Integrated ACT unifies mental health and substance use
services so that clients do not need to negotiate separate
treatment programmes (McHugo et al. 1999, Mueser et al.
2005). A multidisciplinary team of clinicians in one setting
provides long-term coordinated treatment which is tailored to
the individual’s readiness for change (Barrowclough et al.
2006, Green et al. 2007). The caseload is low (10–15 clients),
frequent home visits are made, and reluctant or uncoopera-
tive clients are actively contacted and offered services. For
studies to be placed under this category, they must have
offered both active outreach and integrated services.

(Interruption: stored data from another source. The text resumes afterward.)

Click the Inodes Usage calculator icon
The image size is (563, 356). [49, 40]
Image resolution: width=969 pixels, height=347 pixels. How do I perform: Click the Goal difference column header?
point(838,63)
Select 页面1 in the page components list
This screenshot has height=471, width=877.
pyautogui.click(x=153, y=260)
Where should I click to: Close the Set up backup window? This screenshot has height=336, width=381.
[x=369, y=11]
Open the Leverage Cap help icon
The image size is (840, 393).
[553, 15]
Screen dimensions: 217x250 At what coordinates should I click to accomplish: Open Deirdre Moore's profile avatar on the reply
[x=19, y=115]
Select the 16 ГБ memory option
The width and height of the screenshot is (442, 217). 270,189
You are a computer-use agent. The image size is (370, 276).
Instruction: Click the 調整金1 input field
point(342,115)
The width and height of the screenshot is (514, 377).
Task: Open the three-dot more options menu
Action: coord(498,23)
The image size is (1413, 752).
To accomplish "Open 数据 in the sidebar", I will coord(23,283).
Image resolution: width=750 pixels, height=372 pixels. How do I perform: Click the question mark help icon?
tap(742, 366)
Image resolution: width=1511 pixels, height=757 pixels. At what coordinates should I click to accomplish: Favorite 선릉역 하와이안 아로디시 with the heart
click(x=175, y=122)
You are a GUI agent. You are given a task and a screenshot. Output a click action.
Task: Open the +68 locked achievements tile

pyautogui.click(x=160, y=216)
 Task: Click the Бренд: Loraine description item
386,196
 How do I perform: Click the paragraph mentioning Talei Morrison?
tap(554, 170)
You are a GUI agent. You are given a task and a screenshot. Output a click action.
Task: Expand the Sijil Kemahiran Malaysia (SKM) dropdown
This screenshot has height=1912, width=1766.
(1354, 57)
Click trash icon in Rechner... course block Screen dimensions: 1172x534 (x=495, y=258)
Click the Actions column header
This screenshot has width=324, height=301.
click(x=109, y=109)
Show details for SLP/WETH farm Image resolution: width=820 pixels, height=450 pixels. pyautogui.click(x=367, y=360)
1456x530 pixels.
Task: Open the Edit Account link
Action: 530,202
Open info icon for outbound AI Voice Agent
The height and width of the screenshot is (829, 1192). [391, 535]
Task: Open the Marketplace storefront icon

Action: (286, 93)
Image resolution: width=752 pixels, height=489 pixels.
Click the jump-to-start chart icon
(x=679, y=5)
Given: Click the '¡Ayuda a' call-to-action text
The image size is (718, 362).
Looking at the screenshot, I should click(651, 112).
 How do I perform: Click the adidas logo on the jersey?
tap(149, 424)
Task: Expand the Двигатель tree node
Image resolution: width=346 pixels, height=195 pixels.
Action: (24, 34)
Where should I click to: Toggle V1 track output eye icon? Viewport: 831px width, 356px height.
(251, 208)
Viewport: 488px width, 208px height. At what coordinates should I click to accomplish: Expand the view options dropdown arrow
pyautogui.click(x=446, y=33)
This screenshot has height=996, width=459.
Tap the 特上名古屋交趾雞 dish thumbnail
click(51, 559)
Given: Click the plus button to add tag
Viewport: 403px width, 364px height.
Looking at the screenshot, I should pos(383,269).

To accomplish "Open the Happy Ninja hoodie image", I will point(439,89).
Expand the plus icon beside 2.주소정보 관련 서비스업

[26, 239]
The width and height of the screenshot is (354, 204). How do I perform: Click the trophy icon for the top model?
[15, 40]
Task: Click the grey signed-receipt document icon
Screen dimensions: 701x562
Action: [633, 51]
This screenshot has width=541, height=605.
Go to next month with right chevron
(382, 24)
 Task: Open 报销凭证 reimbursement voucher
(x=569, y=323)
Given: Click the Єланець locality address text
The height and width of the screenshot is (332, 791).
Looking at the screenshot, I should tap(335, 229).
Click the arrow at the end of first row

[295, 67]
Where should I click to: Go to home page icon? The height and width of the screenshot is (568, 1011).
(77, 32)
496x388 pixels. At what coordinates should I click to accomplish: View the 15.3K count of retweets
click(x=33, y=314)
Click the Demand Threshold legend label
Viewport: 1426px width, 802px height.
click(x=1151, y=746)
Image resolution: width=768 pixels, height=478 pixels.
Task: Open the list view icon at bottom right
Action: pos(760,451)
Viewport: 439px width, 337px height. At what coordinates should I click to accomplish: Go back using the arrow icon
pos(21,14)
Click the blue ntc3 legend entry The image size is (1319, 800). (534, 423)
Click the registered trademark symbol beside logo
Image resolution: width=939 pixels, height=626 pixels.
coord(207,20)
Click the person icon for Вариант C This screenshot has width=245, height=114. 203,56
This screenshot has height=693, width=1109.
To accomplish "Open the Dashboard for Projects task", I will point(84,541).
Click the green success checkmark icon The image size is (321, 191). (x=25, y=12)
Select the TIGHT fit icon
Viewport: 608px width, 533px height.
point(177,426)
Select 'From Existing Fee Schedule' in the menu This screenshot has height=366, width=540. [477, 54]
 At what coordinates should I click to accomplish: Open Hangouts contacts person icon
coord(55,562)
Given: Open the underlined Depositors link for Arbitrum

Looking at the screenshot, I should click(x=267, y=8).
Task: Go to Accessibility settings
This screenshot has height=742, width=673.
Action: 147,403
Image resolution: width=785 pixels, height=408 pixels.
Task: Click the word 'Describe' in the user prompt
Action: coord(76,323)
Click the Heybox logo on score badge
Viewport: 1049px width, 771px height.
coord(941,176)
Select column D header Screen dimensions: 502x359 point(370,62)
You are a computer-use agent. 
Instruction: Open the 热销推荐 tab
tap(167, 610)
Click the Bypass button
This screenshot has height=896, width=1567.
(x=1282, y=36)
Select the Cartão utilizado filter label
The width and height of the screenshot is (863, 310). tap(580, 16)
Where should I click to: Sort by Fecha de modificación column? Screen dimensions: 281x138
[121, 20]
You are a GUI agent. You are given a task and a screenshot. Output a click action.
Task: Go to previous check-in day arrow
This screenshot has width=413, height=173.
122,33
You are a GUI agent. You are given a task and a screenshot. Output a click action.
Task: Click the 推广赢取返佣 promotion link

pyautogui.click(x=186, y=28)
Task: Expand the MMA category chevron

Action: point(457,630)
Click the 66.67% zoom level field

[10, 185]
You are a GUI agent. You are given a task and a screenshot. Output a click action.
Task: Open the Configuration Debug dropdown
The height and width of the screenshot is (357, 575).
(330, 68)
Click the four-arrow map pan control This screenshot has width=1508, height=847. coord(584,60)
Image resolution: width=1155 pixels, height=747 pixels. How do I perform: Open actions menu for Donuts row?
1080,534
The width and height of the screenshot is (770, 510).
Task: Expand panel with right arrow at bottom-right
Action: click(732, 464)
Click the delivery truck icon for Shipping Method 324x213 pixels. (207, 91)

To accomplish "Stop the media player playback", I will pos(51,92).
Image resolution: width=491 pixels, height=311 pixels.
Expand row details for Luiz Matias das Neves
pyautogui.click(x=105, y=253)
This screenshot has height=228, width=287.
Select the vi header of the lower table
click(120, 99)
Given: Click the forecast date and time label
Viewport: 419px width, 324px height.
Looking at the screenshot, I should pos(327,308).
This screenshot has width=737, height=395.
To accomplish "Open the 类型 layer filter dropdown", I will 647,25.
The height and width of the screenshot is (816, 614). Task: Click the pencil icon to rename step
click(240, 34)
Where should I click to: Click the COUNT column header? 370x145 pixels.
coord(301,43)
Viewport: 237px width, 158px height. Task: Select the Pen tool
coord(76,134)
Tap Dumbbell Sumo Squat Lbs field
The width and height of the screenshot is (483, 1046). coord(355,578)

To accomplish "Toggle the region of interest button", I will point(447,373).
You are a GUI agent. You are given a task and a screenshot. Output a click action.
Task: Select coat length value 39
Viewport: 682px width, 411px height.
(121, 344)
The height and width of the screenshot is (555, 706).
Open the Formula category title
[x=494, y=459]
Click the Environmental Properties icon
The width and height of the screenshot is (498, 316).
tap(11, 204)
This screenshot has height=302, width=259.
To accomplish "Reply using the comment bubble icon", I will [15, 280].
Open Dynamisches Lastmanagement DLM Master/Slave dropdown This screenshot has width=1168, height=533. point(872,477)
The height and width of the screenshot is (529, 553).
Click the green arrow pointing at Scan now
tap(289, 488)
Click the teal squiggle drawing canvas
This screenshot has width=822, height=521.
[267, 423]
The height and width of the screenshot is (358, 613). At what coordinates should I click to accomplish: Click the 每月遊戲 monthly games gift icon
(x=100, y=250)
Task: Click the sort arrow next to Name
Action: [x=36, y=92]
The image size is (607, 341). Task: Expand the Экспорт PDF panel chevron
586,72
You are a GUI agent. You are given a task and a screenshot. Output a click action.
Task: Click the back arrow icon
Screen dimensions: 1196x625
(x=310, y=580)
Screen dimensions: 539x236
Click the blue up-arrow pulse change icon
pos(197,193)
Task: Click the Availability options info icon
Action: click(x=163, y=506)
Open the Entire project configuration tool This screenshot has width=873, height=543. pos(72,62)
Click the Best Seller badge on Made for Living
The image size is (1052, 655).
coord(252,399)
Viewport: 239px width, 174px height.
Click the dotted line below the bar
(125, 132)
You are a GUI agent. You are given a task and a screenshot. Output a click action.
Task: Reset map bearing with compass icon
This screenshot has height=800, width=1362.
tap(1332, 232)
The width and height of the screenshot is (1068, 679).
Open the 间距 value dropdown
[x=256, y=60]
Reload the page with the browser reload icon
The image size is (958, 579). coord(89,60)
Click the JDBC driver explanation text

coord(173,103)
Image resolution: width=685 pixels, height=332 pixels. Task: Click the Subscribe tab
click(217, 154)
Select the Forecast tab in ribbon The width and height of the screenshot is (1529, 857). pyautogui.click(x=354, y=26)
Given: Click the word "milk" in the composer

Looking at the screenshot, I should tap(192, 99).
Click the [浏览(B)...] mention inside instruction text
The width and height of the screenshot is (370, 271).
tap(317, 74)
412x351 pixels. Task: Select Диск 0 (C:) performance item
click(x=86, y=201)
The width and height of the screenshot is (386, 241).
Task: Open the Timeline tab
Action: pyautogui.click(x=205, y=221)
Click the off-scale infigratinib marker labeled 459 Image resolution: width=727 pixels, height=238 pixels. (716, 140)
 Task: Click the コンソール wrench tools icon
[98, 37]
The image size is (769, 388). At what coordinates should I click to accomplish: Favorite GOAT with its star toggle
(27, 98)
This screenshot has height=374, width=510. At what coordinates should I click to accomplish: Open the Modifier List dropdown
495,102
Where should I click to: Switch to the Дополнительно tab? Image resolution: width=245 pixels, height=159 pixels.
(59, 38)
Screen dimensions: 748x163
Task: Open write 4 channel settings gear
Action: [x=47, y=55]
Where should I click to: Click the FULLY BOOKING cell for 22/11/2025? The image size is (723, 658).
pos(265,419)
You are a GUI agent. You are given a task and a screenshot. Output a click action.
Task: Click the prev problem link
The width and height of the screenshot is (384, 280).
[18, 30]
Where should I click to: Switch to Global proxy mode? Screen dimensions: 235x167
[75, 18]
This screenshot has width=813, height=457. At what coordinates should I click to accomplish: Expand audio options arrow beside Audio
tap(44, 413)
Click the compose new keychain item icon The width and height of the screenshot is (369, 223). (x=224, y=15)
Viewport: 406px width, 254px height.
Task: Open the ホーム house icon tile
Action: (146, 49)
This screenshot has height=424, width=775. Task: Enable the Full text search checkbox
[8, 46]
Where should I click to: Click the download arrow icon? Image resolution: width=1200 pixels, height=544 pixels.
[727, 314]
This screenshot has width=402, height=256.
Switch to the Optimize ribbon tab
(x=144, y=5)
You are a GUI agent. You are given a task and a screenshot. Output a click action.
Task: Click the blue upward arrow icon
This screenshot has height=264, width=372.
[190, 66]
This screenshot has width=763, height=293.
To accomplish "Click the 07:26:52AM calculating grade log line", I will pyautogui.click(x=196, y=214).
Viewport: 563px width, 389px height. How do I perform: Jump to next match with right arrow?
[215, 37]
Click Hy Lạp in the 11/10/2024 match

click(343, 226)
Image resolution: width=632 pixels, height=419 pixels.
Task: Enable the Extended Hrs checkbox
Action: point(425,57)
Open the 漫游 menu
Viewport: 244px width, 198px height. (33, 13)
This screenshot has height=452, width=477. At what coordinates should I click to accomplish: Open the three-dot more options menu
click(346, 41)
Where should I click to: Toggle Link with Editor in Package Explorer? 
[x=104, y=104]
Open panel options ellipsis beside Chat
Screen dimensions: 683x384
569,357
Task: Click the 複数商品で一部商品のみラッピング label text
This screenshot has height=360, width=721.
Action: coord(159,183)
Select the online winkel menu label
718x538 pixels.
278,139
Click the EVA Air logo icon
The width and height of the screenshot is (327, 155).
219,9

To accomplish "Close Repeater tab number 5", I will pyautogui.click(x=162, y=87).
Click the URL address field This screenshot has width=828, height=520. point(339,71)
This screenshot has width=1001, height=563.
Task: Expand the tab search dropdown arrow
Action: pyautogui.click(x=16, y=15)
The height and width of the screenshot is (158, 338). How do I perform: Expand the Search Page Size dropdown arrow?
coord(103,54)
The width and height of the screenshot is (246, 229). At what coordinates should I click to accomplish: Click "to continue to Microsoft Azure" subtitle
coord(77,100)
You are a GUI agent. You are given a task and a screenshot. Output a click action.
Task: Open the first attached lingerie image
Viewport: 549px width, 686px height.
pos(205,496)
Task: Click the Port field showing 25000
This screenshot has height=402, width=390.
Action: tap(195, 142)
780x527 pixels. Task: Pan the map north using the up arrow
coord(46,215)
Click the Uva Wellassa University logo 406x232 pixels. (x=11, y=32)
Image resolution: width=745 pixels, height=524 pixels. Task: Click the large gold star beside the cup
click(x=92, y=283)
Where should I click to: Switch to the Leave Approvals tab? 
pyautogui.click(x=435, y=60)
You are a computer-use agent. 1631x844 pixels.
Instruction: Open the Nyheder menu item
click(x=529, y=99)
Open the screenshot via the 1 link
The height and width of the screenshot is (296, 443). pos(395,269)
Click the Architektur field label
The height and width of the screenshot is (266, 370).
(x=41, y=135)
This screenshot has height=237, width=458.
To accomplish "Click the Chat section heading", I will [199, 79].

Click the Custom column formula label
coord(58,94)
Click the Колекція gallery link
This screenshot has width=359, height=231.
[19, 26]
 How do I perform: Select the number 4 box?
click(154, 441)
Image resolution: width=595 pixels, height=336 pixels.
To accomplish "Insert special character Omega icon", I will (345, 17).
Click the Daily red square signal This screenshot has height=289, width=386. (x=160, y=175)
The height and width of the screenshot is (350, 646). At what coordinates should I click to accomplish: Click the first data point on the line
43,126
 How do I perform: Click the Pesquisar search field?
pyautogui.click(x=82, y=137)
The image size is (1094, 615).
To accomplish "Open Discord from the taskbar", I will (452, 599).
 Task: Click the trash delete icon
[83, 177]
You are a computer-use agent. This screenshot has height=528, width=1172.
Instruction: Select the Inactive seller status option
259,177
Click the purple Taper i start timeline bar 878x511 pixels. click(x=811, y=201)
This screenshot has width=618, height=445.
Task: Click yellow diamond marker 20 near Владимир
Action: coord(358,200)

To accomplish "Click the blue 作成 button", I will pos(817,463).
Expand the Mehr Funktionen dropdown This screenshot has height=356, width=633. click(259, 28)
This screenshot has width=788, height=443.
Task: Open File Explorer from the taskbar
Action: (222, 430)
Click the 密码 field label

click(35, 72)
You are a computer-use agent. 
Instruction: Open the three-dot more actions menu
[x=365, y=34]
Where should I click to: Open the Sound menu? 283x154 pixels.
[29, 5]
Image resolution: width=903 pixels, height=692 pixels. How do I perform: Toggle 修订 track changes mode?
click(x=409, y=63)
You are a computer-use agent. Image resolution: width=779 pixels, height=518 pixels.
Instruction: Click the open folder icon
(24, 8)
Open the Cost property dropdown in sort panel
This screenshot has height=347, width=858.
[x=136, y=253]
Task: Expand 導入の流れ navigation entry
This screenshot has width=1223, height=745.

Intensive case management and non-integrated ACT are
similar to integrated ACT, both having lower case loads than
standard case management and often coordinating mental
health and substance use services to suit individual clients’
needs. However, they may or may not offer both mental
health and substance use services directly, and often organize
additional substance use treatments for their clients.
Residential programmes are offered in-house and involve
differing durations and differing treatment components. Low
intensity programmes place few sanctions and demands on
residents and are flexible in accommodating individual needs.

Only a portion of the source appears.